** RECORDS FOR THIS TASK follows **

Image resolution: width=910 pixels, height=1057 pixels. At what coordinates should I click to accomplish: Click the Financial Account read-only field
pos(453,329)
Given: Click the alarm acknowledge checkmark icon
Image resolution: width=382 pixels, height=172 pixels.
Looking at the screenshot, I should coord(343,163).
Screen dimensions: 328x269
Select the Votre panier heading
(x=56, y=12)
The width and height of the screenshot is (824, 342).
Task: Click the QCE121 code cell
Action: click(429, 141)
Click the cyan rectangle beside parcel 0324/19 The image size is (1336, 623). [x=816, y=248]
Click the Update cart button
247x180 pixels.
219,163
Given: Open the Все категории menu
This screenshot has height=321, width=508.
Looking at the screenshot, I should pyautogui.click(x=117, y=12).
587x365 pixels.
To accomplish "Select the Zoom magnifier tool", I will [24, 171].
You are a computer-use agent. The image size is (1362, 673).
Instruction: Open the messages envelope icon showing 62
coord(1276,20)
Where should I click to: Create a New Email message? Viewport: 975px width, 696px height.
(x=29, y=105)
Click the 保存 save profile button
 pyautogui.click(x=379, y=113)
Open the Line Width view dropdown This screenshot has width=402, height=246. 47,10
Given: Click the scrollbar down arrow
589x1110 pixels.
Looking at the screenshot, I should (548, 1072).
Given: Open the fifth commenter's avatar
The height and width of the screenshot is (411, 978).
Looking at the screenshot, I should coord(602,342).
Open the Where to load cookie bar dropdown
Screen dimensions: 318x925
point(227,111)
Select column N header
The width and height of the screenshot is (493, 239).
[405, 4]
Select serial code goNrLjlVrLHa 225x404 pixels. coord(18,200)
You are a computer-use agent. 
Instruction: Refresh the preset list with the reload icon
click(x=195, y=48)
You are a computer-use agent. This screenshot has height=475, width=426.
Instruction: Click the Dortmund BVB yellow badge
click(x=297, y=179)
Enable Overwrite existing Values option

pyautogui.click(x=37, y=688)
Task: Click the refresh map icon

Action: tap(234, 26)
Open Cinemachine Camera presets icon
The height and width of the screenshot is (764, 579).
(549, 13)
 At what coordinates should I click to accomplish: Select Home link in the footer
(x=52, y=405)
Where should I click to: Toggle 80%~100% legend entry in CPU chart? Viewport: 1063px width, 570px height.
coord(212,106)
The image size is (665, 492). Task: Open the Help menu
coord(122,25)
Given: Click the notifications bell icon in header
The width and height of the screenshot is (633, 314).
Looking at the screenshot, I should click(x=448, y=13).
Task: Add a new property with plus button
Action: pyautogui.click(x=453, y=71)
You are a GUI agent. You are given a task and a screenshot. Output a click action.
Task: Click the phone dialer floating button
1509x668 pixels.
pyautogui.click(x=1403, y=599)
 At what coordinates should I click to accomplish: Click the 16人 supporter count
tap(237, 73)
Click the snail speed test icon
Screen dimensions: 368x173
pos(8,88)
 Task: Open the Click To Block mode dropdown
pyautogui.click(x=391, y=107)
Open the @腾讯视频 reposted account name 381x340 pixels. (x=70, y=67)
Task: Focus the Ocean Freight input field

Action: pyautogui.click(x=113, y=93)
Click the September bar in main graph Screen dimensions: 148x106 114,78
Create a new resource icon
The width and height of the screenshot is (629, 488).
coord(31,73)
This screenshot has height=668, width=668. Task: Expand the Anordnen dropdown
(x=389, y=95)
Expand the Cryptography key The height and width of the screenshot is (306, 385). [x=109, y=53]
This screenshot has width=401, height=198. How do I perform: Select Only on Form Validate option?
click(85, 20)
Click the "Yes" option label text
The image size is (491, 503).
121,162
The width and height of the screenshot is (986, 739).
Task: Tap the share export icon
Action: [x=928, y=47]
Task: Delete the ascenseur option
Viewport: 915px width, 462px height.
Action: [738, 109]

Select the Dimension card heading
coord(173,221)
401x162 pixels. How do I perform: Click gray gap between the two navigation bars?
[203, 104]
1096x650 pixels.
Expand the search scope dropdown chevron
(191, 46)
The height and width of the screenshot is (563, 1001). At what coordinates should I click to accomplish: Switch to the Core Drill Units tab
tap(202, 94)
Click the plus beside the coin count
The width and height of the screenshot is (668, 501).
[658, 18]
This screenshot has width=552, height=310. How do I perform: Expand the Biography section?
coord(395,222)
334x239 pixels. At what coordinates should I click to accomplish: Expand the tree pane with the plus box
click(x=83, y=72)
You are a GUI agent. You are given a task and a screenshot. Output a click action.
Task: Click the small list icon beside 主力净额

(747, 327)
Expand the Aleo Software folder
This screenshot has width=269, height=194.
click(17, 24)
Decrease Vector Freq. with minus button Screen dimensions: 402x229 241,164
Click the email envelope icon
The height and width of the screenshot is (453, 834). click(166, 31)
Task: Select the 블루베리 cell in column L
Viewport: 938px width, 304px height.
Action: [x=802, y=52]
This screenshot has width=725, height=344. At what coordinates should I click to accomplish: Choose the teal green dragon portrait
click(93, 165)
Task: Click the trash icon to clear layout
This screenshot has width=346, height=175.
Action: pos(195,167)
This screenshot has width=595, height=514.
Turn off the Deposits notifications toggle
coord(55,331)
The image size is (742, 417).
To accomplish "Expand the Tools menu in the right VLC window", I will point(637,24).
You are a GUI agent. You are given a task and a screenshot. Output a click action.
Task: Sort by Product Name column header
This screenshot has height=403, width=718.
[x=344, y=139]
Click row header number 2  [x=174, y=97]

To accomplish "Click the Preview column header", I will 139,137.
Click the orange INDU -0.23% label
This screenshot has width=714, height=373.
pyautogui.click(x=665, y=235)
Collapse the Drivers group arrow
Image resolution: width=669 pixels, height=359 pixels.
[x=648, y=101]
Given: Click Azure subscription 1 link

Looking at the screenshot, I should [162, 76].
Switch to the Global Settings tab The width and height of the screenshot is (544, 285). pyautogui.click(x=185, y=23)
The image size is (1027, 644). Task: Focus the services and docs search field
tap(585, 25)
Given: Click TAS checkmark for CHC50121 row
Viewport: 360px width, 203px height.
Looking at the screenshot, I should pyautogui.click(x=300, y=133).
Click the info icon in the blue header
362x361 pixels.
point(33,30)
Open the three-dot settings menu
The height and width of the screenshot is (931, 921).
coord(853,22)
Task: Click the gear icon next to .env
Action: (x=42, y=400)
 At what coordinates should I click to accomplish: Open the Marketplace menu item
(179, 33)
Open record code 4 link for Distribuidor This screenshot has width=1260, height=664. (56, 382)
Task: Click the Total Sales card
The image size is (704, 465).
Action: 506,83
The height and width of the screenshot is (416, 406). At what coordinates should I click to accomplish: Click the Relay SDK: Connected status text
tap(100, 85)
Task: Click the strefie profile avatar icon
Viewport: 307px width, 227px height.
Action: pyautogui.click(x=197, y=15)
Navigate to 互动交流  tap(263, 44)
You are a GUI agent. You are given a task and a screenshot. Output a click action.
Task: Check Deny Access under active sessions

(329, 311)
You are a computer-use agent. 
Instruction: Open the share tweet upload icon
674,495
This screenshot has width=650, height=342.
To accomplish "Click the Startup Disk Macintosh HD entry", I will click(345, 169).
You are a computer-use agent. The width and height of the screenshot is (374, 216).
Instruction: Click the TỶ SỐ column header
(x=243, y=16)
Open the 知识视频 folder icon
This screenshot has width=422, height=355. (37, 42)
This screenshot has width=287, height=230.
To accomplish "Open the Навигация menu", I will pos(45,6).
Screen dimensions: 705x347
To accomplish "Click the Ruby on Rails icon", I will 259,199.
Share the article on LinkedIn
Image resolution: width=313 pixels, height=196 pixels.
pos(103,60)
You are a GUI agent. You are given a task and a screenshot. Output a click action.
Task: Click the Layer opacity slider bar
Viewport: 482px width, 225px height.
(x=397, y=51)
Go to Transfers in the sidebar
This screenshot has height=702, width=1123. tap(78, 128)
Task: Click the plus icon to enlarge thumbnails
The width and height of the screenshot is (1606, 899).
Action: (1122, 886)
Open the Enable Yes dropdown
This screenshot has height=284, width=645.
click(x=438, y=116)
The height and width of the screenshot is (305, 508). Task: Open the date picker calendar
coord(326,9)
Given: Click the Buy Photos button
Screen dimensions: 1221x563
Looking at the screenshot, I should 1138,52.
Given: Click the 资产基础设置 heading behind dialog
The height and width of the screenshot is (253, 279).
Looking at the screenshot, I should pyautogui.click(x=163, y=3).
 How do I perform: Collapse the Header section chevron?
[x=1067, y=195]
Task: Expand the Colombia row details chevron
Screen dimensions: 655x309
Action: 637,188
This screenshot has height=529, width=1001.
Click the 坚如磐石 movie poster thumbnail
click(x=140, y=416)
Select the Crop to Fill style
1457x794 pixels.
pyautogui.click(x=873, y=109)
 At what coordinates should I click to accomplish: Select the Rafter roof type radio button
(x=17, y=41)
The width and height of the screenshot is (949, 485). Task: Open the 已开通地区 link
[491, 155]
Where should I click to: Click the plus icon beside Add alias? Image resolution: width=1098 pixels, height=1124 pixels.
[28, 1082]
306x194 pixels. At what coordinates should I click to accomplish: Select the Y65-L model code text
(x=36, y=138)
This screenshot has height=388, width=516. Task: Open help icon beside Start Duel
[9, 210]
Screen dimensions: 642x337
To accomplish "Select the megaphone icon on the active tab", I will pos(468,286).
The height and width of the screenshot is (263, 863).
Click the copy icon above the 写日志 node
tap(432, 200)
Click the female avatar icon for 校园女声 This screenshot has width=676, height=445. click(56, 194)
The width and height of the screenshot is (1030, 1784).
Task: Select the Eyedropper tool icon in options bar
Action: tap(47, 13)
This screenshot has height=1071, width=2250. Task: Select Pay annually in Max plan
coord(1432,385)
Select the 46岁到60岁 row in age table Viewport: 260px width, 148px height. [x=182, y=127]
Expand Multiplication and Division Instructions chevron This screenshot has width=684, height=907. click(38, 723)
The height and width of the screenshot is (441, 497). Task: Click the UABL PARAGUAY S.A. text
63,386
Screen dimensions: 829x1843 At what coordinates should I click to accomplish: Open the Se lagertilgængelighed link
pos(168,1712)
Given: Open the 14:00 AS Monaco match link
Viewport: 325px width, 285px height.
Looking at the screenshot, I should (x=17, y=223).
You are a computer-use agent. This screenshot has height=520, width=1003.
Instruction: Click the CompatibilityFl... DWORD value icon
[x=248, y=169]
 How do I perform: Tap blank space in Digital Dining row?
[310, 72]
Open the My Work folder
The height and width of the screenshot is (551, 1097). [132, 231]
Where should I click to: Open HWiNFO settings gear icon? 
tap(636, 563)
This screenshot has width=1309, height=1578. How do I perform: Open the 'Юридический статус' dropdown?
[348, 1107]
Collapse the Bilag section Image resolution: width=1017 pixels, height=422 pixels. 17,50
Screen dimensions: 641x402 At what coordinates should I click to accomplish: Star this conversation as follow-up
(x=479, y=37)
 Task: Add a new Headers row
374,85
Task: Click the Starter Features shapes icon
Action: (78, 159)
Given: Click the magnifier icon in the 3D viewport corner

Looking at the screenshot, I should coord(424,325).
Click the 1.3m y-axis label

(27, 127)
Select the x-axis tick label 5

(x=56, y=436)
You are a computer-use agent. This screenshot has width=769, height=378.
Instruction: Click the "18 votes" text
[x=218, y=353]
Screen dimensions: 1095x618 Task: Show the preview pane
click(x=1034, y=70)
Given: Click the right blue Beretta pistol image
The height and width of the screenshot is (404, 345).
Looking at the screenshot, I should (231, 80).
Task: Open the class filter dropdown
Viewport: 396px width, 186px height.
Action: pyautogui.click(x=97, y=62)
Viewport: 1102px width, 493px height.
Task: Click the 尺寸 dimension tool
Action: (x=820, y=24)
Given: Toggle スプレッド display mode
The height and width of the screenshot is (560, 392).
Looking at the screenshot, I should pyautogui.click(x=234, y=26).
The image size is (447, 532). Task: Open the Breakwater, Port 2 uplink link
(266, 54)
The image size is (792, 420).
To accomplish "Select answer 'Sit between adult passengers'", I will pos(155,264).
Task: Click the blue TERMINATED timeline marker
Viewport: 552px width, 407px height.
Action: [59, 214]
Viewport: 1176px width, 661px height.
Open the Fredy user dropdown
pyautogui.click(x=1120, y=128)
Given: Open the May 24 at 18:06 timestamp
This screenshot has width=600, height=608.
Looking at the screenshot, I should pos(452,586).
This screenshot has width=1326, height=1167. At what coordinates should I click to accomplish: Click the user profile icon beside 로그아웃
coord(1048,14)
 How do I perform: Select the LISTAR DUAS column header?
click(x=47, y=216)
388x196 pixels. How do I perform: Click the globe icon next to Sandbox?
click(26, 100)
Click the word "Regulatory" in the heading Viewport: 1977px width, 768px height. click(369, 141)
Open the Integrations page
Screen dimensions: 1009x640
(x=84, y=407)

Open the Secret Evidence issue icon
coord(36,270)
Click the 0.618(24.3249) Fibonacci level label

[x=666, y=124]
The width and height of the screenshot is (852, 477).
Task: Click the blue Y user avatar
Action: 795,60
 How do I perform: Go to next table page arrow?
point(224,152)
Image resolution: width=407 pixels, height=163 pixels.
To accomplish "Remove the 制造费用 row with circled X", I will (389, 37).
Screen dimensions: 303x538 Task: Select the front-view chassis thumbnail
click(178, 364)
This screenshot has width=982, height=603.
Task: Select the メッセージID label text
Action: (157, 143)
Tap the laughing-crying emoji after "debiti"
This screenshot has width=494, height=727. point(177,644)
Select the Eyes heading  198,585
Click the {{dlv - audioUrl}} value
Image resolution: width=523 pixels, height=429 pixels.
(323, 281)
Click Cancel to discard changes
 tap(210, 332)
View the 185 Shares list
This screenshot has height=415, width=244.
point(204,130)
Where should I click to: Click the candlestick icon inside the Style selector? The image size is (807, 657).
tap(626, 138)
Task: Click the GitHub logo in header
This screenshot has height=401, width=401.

** End of RECORDS FOR THIS TASK **

== EXERCISE AIM ==
Could you set down, word for word, only the lines above from the line with "This screenshot has height=403, width=718." to the line with "Click the orange INDU -0.23% label", including both?

== RESULT OF THE EXERCISE ==
This screenshot has height=403, width=718.
[x=344, y=139]
Click row header number 2  [x=174, y=97]

To accomplish "Click the Preview column header", I will 139,137.
Click the orange INDU -0.23% label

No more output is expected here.